Item position entries:
>> START

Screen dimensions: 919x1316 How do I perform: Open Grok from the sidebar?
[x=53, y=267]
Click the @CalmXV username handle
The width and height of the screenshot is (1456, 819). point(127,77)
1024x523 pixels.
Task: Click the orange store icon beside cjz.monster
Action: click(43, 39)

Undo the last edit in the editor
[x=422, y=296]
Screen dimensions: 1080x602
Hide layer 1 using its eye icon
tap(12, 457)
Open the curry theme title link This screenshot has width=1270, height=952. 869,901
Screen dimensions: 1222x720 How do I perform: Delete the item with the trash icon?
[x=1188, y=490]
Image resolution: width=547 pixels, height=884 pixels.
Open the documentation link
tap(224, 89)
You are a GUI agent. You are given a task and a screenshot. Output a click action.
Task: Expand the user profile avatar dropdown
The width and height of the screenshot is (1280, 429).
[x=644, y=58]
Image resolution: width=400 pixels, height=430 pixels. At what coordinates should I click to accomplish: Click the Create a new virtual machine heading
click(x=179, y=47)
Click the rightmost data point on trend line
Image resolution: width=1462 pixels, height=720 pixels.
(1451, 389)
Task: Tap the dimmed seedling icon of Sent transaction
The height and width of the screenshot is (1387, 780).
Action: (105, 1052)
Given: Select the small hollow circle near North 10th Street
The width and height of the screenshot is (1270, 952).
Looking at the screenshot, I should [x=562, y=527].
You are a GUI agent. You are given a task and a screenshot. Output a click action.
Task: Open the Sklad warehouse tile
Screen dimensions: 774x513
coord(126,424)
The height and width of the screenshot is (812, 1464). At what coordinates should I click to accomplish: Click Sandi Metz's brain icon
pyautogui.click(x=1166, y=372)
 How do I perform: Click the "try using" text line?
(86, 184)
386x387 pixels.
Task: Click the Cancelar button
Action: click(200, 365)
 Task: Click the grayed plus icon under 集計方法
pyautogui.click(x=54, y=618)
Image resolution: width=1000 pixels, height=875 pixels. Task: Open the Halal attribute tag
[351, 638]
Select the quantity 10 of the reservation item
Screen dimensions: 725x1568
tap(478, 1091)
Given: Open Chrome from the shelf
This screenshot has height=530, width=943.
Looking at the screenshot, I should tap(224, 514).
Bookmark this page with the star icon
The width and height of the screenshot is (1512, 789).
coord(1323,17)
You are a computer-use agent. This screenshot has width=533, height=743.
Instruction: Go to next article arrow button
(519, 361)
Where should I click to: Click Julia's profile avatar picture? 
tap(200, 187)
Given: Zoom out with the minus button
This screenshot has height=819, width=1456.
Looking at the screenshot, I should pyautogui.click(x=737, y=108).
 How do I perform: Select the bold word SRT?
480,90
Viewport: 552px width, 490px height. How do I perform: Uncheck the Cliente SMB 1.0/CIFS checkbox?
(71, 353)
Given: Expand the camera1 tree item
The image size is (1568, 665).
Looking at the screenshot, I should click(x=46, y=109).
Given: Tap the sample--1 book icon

>> END

Copy word for word every row from the line containing "Task: Click the grayed plus icon under 集計方法" down through the line containing "should pyautogui.click(x=737, y=108).", with both of those lines included.

Result of this exercise
 Task: Click the grayed plus icon under 集計方法
pyautogui.click(x=54, y=618)
Image resolution: width=1000 pixels, height=875 pixels. Task: Open the Halal attribute tag
[351, 638]
Select the quantity 10 of the reservation item
Screen dimensions: 725x1568
tap(478, 1091)
Given: Open Chrome from the shelf
This screenshot has height=530, width=943.
Looking at the screenshot, I should tap(224, 514).
Bookmark this page with the star icon
The width and height of the screenshot is (1512, 789).
coord(1323,17)
You are a computer-use agent. This screenshot has width=533, height=743.
Instruction: Go to next article arrow button
(519, 361)
Where should I click to: Click Julia's profile avatar picture? 
tap(200, 187)
Given: Zoom out with the minus button
This screenshot has height=819, width=1456.
Looking at the screenshot, I should pyautogui.click(x=737, y=108).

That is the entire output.